現在の習近平国家主席は2009年に副主席として訪日、このときも民主党政権ですが、強引に天皇との会見をセッティングしたことで、国民の批判が集まりました。一方、習近平は天皇と会見したことを中国内外に示すことで、自分が次の中国のリーダーだということをアピールしたのです。ここでもまた中国は天皇を利用したわけです。
しかし、あまりに増長した中国は、太平洋を二分して世界をアメリカと分け合おうなどと提案したり、さらには中華経済圏である「一帯一路」をぶち上げ、トランプ大統領の誕生で保護主義に傾いたアメリカに代わって世界経済を牛耳ろうとするなど、その覇権主義をあからさまに誇示するようになり、そのことによってアメリカとの貿易戦争を招いてしまいました。
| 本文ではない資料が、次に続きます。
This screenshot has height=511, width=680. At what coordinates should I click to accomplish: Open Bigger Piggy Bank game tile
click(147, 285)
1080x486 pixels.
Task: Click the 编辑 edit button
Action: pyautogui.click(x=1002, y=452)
経済成長も、2019年の成長率目標は6~6.5%と、かつてほどの勢いはなく、実際にはすでにマイナス成長に陥っているとも言われています。今年3月の全人代では、習近平からは、いつものように威勢のいい発言がありませんでした。
こうして平成の31年間の中国を振り返ってみると、天安門事件で低迷した後に急成長を遂げ、いまピークを過ぎて斜陽の時代を迎えようとしていることがわかります。
60年周期で景気が循環しているという「コンドラチェフの波」という説があります。これは最初の30年で景気の谷から景気の山へと向かい、ピークをすぎると次の30年で景気の谷へと落ちていくというものです。
そう考えると、中国は天安門事件という底から30年をかけてピークを迎えたものの、ちょうどそのときに米中貿易戦争が勃発、これからの30年は没落の時代を迎えることになるわけです。
一方、日本は1992年ごろのバブル崩壊から間もなく30年を迎えます。「失われた20年」と言われたどん底期から回復しつつあり、来年はオリンピックも開催されます。日本はむしろ、景気の底から景気の山へと向かっているのです。
「コンドラチェフの波」に照らし合わせれば、令和の時代は、日本の黄金期と中国の没落という、これまでの逆転現象が起こることになります。この没落する中国といかに対峙すべきかが、令和の時代の日本の課題となっていくでしょう。